Although the sudden announcement created a stir, the idea has been bouncing around among faculty and students since April last year, when a CU task force began examining options to expand and merge its journalism curriculum with other disciplines to create a broader school of information.

“The faculty have been coming to me with talking about a merger with ATLAS for at least a year,” said Voakes.

The process is still in the preliminary stages and a new program will not be deployed until 2012 at the earliest, according to Interim Provost Russell Moore, who is setting up the committee charged with developing recommendations for the new program.

Changes will not affect current journalism students as the university is obligated to allow all students admitted into the school the opportunity to finish their degrees.

Editor-in-Chief of the CU Independent and a Kate Spencer explained that while many students are shocked by the news, the move is “basically facing the reality out there… it’s a good change although it won’t be easy.”

President of the CU Journalism Board Michelle Davenport says that many journalism students have already taken it upon themselves personally to ensure that they are ready for practicing media in a multimedia age.

“Everyone has been doing the best they can but the school is too divided into separate mediums like broadcast and print,” said Davenport. “They should be more integrated.”

Last December the school implemented a new curriculum with multimedia focus but Dean Voakes says the school requires more fundamental change.

Dean Voakes says that future graduates should be “flexible, agile, and able to adapt quickly to change. The mobile-digital journalists of tomorrow need to be business thinkers, computational thinkers, creative thinkers and critical thinkers all at once.”

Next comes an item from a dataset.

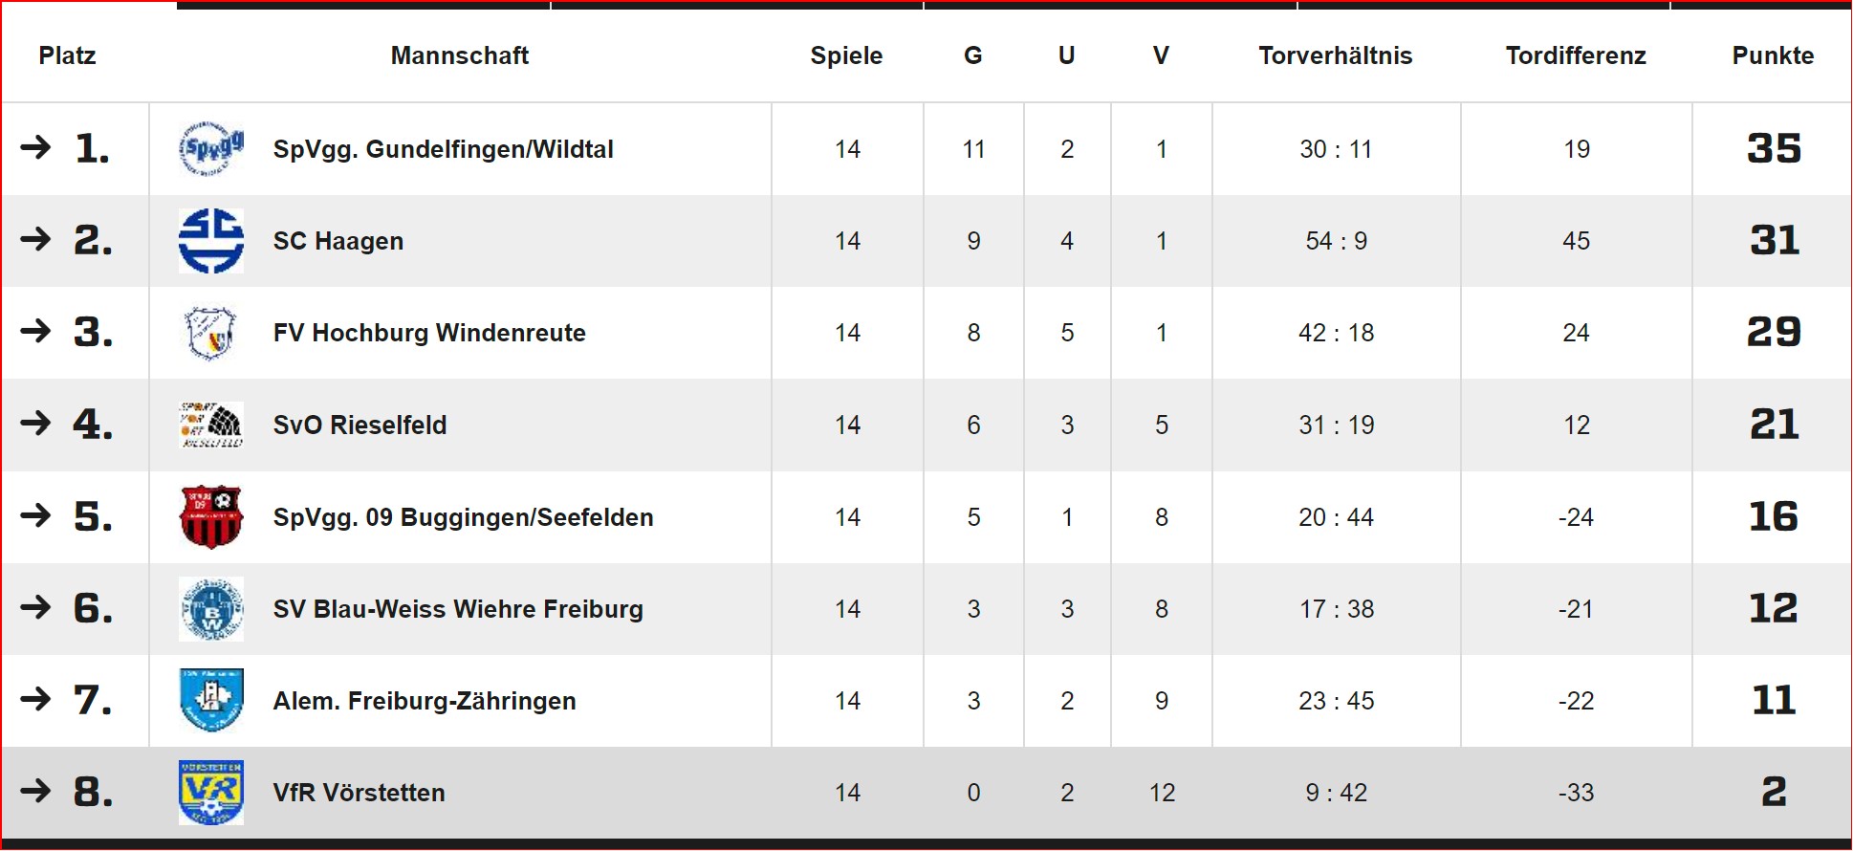The height and width of the screenshot is (851, 1853).
Task: Open the SC Haagen team link
Action: 338,241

Across the country universities have been responding to the fundamental shift in media during the previous years with 30 schools already having created new colleges and schools for media student.

However, Dean Voakes says CU plans to develop a unique program that places greater emphasis on entrepreneurship so that graduating journalists are better prepared to work in the smaller start-up environment of journalism and media today. “We have the opportunity to do what nobody is doing.”

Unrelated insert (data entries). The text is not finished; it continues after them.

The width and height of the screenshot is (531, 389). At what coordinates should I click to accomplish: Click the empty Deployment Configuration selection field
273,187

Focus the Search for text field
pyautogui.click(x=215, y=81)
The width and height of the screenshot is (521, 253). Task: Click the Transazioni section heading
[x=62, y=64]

Questions surrounding which courses and faculty positions might be trimmed were left dangling Wednesday.

Asked about cuts, Voakes paused. “Honestly, I don’t know,” he said.

Members of the faculty expressed disappointment with the use of the term “discontinuance” in the announcement from the university.

The required term was used since the School of Journalism must go through a formal process to evaluate how the school must be modified and changes to any academic program with tenured faculty must follow the Regent Policy on Program Discontinuance.

“Program discontinuance is an unfortunate term. You just can’t say we are moving the school because it breaks the law of the regents,” said Dean Voakes. “But if I could I would change it to program transformation instead.”

Internship Director Alan Kirkpatrick shared Dean Voakes’ disappointment with the term ‘discontinuance’.

“Discontinuance is not elimination. This transformation will create opportunities through the roof for students,” said Kirkpatrick. “From a career development perspective, I am nothing but excited to give students this opportunity for future success.”